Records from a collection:

::::::

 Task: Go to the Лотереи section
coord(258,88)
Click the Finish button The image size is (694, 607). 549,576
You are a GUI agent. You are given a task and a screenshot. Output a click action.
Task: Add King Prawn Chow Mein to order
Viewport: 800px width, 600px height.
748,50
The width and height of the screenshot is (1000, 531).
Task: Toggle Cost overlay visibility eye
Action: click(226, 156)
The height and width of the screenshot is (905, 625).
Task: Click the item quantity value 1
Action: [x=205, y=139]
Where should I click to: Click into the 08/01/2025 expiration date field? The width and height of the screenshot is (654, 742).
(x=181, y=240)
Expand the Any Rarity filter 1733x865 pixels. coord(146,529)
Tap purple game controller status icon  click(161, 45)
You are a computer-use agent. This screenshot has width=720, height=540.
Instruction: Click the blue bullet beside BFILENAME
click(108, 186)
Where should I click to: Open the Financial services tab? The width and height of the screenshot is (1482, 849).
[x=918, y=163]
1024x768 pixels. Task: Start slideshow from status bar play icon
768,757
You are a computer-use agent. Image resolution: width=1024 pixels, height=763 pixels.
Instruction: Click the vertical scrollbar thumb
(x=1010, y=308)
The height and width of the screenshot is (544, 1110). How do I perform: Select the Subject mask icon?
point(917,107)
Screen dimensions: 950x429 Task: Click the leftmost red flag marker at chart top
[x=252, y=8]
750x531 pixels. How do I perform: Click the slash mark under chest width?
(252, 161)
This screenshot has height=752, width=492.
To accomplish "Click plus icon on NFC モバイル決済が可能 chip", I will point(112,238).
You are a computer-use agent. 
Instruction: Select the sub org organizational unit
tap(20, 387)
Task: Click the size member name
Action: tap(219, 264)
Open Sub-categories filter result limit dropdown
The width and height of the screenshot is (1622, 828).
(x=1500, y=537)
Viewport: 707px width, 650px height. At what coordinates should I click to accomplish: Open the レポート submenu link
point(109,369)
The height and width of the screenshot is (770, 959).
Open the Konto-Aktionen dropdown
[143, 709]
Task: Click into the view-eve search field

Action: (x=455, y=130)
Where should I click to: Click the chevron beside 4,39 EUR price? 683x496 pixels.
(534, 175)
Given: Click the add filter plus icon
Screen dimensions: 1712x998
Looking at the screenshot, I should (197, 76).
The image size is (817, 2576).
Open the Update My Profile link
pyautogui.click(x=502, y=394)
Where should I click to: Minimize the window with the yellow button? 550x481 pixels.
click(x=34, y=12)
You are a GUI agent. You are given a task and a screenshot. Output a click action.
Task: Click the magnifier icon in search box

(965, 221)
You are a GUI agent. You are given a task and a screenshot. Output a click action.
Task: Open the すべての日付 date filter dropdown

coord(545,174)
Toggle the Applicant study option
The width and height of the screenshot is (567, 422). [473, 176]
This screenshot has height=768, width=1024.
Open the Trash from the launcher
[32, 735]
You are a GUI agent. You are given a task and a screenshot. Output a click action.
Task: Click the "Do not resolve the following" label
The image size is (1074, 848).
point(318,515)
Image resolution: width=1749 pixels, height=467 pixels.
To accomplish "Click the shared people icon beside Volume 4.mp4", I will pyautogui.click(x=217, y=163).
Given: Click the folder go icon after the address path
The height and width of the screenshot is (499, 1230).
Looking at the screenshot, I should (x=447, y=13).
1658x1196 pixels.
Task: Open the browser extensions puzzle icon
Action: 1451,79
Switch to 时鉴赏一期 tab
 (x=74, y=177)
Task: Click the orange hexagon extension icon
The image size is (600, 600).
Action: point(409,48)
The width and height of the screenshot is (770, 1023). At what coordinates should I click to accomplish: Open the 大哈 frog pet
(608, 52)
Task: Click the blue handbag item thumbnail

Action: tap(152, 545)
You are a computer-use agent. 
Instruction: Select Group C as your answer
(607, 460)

::::::

▸ PROBLEM STATEMENT: The answer must be every line from the records above that contains "computer".

▸ TASK SOLUTION:
You are a computer-use agent. This screenshot has width=720, height=540.
You are a computer-use agent. Image resolution: width=1024 pixels, height=763 pixels.
You are a computer-use agent. 
You are a computer-use agent. 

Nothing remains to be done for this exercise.